Artist of the Week: André Heller-Lopes

Brazilian Director Brings New ‘Rusalka’ to Tenerife

By Francisco Salazar

This week the Opera de Tenerife is set to present a new production of Dvořák’s most popular opera “Rusalka.” The work will include famed Spanish singers and will be directed by Brazilian director André Heller-Lopes, one of Latin America’s most popular opera directors.

OperaWire spoke with Heller-Lopes regarding his ideas and inspiration for Rusalka. The following are the director’s thoughts on the work.

OW: What is your approach to directing?

AHP: As a director, I like the idea of an aesthetic that could best be described as “classic with a twist” (or with a Brazilian/Latin American “spice”, if you prefer!). I like to invite the audience into the way I see the work, into my world. I do not want to force or scandalize them, but rather to seduce and ask audiences to “open up” to new ways of seeing a particular opera. Part of this journey is to share with the audience a bit of what goes on backstage, in the rehearsal room, or before the curtain is up.

OW: What inspired you for this new production?

AHP: In a way, my very first ideas about “Rusalka” were born when I was doing “La Voix Humaine” in Sao Paulo, back in 2021. Because of the pandemic, the orchestra had to be on stage, behind the sets. As I arrived early to one of the performances, I happened to notice that the light designer was checking his cues and playing with some light effects over the empty orchestra; that created a magic atmosphere that instantly caught my eye. “I wish people could see that This is the ‘border’ between reality and the magic we create,” I thought. I took some pictures and kept the idea in the back of my head.

Several months later, I was approached to direct “Rusalka” for Tenerife, my debut in Spain after having directed in Germany, Poland, Austria, Estonia, Portugal or the UK. My first idea about this amazing Dvořák piece was that I should “invert” its worlds: make what is normally a fairy tale the real world and vice versa. Why? Perhaps because Rusalka’s dream of love turns out to be a fairy tale, a romantic fantasy that proves to be a mistake in the end (as most romantic love affairs in opera seem to be…). So why not start with the idea that the world of Act one (and three) is the real world, set somewhere in the 20th century. And because Rusalka offers her voice in sacrifice then she could be a singer. You can guess that the image of the empty orchestra, flooded with stage lights came instantly to my mind. As for the second act, it is the realm of the Prince so this means that needed to be a fairy tale land. Coincidentally, as we had our first meetings about the project, I embarked on a trip to Persia to visit a good friend who was then the Brazilian Ambassador there. Somehow Czech folklore and the Thousand and One Nights found a mutual ground.

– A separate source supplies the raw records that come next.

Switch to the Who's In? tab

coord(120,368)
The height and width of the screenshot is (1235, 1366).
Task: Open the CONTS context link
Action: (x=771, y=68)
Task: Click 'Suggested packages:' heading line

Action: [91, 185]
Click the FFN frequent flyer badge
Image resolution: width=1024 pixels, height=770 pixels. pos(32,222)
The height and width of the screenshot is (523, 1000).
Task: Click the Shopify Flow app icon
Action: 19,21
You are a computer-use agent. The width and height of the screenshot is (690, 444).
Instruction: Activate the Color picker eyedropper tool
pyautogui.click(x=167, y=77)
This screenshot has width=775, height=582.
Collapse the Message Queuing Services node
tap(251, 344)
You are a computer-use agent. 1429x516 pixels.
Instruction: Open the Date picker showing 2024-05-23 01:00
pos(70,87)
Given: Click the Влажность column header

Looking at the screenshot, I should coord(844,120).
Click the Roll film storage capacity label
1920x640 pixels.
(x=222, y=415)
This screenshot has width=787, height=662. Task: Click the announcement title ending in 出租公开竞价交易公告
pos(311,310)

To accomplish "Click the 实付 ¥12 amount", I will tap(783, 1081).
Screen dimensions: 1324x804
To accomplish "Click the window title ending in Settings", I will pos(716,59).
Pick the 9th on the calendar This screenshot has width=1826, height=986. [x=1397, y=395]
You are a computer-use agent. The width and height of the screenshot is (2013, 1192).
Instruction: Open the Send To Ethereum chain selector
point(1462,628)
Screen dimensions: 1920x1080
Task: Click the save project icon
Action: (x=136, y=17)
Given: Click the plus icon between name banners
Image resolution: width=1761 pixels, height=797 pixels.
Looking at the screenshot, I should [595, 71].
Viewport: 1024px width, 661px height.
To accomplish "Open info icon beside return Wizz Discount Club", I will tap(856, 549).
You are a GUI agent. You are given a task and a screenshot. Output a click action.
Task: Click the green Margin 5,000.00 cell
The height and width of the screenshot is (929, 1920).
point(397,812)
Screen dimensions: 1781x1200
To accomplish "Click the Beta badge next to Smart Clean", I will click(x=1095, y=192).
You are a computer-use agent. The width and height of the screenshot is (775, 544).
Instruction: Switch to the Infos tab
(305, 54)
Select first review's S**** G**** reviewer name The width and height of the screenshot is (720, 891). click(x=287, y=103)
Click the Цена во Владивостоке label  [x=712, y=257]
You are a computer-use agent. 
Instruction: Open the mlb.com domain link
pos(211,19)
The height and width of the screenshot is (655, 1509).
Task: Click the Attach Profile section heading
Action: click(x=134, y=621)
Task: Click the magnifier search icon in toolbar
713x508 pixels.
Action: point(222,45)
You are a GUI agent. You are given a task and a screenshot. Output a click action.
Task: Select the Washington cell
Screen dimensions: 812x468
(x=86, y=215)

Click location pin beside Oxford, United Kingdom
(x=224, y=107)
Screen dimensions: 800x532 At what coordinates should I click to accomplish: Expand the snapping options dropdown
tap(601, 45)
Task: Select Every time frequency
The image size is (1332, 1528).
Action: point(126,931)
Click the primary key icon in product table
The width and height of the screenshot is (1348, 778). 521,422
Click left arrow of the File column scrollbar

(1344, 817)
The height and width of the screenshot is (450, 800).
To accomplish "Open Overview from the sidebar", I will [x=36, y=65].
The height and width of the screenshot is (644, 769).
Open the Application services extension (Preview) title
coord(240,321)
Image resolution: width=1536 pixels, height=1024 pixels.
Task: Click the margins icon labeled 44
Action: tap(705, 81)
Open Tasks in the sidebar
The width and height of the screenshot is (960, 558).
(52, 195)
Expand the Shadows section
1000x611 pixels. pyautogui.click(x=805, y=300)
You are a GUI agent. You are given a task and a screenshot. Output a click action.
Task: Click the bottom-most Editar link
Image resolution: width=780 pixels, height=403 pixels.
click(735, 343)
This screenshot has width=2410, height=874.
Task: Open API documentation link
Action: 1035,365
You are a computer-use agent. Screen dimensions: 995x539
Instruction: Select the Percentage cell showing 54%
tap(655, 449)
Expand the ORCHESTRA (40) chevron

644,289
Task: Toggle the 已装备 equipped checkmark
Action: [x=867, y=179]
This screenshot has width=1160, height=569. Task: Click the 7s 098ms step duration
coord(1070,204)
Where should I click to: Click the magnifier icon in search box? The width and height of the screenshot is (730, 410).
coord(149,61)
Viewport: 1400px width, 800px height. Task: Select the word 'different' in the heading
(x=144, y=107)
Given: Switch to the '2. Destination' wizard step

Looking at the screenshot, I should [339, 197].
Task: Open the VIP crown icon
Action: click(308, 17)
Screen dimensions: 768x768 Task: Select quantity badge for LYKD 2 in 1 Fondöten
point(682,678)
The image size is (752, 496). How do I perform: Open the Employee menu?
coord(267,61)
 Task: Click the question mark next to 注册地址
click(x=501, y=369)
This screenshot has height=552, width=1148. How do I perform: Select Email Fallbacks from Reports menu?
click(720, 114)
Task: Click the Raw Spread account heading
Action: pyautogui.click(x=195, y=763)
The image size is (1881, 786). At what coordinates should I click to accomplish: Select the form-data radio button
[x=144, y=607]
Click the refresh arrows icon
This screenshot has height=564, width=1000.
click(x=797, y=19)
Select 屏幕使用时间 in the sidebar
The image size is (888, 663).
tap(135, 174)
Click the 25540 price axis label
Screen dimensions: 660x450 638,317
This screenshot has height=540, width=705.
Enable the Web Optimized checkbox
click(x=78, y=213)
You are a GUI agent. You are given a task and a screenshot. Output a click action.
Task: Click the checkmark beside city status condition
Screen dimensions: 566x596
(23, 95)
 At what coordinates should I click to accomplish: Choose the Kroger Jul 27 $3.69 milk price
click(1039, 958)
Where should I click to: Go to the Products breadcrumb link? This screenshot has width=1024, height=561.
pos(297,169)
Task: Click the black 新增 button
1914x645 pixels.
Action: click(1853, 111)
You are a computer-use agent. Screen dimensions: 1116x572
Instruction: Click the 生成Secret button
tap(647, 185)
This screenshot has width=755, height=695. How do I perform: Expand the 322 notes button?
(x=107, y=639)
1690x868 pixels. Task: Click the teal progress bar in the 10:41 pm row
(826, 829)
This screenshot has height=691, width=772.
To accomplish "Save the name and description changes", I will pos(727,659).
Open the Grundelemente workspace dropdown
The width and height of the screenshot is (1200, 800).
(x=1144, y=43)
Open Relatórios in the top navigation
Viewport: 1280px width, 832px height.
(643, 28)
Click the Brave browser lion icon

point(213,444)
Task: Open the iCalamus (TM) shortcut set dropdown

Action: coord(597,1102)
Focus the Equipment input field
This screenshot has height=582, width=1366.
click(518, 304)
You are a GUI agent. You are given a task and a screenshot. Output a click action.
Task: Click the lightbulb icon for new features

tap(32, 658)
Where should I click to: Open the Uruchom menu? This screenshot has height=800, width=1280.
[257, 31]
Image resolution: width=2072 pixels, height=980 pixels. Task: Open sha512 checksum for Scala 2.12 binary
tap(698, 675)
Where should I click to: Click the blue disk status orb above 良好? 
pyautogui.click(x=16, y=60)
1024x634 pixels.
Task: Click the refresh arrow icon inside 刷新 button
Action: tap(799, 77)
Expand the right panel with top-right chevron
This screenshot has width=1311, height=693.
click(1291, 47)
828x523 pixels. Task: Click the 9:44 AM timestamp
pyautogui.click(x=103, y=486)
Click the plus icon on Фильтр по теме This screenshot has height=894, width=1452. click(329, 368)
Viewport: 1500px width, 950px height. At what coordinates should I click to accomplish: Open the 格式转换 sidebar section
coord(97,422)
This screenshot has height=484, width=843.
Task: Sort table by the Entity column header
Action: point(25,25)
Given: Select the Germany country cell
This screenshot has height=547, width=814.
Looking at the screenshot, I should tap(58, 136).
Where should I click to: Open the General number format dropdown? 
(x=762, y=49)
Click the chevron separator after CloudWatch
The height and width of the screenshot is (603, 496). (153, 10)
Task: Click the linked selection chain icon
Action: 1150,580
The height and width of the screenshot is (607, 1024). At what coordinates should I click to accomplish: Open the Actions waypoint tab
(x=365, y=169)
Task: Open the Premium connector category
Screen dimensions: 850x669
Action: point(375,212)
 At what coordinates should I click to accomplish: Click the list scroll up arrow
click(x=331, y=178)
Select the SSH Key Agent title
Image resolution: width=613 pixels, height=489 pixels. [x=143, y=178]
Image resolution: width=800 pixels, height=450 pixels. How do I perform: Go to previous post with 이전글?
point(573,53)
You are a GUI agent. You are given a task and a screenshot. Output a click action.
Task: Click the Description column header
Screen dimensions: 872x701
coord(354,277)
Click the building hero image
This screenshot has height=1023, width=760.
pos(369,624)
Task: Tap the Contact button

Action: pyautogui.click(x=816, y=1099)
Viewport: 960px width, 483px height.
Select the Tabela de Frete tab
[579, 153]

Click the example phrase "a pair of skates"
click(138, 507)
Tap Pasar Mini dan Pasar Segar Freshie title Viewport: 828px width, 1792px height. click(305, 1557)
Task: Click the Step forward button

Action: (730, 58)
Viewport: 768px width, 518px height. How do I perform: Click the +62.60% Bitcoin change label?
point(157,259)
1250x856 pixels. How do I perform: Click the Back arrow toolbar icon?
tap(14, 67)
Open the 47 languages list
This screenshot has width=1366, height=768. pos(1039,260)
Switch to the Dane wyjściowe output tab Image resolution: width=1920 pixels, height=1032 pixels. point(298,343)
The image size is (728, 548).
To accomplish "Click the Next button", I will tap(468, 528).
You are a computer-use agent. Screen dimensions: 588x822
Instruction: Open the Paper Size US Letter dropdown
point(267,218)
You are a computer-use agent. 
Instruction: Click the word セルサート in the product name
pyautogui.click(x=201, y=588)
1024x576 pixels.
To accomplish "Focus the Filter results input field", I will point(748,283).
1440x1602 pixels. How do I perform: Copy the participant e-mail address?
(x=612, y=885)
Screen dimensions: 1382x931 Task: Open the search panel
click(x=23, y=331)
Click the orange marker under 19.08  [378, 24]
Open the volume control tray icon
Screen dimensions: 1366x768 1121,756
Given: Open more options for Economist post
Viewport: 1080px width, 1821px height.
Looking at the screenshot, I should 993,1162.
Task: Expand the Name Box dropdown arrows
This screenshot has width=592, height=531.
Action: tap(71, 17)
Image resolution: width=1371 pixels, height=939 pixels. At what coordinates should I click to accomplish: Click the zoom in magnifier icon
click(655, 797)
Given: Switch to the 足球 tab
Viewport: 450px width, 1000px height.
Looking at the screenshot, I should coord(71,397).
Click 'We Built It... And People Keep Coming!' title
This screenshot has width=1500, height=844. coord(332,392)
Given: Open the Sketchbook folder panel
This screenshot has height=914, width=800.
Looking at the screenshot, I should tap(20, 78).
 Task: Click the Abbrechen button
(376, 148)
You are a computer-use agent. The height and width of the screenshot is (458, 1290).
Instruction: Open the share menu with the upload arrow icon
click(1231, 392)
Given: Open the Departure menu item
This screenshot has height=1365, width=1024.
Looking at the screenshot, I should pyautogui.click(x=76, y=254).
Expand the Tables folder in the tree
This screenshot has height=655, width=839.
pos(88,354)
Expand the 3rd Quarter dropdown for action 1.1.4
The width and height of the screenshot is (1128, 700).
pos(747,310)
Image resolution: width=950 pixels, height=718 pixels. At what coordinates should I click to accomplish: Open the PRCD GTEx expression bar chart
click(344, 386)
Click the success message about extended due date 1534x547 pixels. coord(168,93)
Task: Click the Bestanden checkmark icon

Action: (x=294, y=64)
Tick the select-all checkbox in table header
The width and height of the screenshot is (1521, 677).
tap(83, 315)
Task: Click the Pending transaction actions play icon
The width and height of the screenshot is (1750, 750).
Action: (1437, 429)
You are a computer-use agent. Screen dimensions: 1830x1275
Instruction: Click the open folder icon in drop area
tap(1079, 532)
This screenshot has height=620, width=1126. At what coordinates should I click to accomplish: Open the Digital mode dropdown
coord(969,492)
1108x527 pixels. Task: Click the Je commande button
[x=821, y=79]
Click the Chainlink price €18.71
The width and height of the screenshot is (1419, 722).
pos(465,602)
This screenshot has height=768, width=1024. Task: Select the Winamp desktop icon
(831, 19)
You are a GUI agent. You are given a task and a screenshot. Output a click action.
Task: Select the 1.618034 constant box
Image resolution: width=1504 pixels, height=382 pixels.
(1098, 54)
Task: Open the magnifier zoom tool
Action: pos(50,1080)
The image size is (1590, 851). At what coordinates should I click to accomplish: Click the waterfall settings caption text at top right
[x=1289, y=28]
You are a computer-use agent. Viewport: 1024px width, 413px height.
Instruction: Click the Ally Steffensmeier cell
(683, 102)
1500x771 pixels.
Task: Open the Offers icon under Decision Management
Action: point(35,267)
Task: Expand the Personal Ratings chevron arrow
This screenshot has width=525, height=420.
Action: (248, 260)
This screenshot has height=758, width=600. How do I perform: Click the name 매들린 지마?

OW: What did you discover on your journey?

AHL: During the journey to design and materialize my ideas I discovered not only a work of immense beauty but also a piece that is very modern in its discussion of romantic love, expectations we make when are enamored, and how blind passion seldom leads into a fairy tale love story. The moment we want to change or disguise ourselves to be loved is the moment we lose the loving game.